Learning to Walk in Minutes Using Massively Parallel Deep Reinforcement Learning
Nikita Rudin, David Hoeller, Philipp Reist, Marco Hutter
TL;DR
This work tackles the long training times of deep reinforcement learning for legged locomotion by introducing a GPU-based, massively parallel training pipeline using Isaac Gym. It combines an on-policy PPO algorithm with a game-inspired automatic curriculum to train thousands of simulated robots simultaneously, achieving sub-4-minute training on flat terrain and ~20 minutes on uneven terrain for the ANYmal quadruped, with successful sim-to-real transfer. Key contributions include a thorough analysis of parallelism effects, hyper-parameter adaptations, and a robust curriculum that scales to diverse terrains, plus open-source code to accelerate further research.
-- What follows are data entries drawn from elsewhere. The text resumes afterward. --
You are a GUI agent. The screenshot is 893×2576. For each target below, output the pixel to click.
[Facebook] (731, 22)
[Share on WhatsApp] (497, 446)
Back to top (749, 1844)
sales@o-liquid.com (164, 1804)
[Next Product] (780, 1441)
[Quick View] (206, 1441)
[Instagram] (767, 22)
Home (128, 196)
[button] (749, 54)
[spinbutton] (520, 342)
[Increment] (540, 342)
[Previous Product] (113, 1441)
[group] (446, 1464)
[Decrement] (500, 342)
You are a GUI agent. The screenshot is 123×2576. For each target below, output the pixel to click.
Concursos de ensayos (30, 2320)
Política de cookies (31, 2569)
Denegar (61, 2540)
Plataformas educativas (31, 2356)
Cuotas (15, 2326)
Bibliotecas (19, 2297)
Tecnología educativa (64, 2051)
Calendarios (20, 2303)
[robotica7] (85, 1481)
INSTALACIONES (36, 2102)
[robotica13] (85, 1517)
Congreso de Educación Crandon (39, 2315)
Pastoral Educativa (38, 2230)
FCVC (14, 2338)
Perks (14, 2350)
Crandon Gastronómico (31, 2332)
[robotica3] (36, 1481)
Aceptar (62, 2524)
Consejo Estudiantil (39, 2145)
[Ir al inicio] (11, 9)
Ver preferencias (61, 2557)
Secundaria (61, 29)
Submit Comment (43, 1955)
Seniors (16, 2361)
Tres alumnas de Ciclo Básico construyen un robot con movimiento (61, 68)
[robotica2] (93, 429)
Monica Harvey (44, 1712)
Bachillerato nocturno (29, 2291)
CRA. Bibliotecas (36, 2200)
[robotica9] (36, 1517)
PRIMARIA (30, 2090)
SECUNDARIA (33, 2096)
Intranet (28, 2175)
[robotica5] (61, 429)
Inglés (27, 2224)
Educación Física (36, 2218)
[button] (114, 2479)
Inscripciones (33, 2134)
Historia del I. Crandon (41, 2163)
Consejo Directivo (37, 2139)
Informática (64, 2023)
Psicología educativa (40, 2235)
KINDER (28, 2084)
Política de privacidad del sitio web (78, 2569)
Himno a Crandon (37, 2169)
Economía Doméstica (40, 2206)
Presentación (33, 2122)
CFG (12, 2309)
The results demonstrate rapid, repeatable policy generation that generalizes across robot variants and facilitates deployment on real hardware, signaling a shift toward faster real-world DRL development for legged locomotion.
Abstract
In this work, we present and study a training set-up that achieves fast policy generation for real-world robotic tasks by using massive parallelism on a single workstation GPU. We analyze and discuss the impact of different training algorithm components in the massively parallel regime on the final policy performance and training times. In addition, we present a novel game-inspired curriculum that is well suited for training with thousands of simulated robots in parallel. We evaluate the approach by training the quadrupedal robot ANYmal to walk on challenging terrain. The parallel approach allows training policies for flat terrain in under four minutes, and in twenty minutes for uneven terrain. This represents a speedup of multiple orders of magnitude compared to previous work. Finally, we transfer the policies to the real robot to validate the approach. We open-source our training code to help accelerate further research in the field of learned legged locomotion.